Articles | coaching


What Makes a Good Coach?

by Mark Rippetoe | January 19, 2022

mark rippetoe coaching a lifter in the squat

The profession of Barbell Coaching has come a long way in the past few years. I'm happy to say that Starting Strength has played a big part in its development, by quantifying the lifts and their technique, and by establishing the best way to program the lifts for continued progress. We've narrowed the range of the barbell exercises to the 5 most useful, we've redesigned their execution to optimize their effects within the stress/recovery/adaptation cycle, we've developed ways to teach their correct execution quickly and effectively to virtually all trainees, and we've developed reliable methods to recognize and correct errors in technique that deviate from optimum execution.

Our coaching is especially important for novice lifters, because they are the most important demographic. The greatest strength gains occur during the novice phase, and these changes set the stage for the most significant quality of life improvements later. At any given time, novices comprise the vast majority of trainees, and if they are taught productive ways to perform and program the lifts to keep making significant progress, their attrition rate goes down significantly. Client retention is critical to your business, but it's also a function of giving people what they paid for and what you promised them as a strength coach.

**RECORDS SUPPLIED**
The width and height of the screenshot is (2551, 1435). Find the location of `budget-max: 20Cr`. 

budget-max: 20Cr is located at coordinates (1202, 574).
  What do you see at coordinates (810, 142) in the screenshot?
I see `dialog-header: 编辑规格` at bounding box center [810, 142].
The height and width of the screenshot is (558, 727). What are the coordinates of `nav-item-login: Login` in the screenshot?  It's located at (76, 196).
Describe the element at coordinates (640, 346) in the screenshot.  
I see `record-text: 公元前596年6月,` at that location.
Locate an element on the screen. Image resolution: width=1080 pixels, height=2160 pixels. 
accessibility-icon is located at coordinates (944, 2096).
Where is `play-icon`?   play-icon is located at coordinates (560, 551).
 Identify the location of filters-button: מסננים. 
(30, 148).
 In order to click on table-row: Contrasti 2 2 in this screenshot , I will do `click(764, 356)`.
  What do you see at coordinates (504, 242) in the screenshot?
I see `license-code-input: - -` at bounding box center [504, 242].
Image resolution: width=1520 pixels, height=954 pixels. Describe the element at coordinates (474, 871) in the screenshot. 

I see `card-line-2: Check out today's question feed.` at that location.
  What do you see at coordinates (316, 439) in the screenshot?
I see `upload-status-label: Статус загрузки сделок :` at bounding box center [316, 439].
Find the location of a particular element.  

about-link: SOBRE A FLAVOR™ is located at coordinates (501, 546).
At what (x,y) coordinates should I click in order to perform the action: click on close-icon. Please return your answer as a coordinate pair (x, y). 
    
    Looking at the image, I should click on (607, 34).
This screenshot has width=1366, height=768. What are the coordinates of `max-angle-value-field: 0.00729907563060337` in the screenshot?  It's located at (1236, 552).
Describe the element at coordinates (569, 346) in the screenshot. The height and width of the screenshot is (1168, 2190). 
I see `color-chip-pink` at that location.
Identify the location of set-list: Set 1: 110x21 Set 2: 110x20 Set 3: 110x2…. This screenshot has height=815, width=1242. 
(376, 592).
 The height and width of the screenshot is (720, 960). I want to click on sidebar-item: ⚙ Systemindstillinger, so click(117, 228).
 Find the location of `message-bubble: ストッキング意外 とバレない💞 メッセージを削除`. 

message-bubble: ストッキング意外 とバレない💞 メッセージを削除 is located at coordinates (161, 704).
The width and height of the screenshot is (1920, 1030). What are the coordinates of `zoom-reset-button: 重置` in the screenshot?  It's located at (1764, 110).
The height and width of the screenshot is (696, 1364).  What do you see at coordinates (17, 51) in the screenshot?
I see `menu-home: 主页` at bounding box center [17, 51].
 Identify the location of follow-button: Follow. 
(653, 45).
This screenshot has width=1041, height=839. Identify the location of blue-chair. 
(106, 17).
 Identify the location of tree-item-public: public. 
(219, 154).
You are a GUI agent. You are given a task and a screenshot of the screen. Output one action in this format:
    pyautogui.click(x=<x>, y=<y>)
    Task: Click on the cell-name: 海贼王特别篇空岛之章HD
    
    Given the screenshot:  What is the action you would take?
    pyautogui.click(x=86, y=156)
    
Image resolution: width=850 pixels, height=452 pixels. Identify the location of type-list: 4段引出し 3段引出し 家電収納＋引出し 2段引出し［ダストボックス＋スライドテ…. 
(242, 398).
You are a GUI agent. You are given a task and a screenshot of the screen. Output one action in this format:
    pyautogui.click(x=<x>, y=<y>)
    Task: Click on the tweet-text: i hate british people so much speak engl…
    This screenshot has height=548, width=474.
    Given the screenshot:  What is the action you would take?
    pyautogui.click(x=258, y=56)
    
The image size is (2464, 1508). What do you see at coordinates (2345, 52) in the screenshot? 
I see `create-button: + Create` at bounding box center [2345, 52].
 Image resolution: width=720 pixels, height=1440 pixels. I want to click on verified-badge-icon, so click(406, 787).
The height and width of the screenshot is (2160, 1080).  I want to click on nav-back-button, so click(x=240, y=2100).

**YOUR ASSIGNMENT**
Answer these questions from the coaching article:
1. To how many barbell exercises has the range been narrowed?
2. Which lifters does the article call the most important demographic?
3. During which phase do the greatest strength gains occur?
You won't need the entries for this.

**ANSWER TO THIS EXERCISE**
1. Five, the 5 most useful.
2. Novice lifters.
3. The novice phase.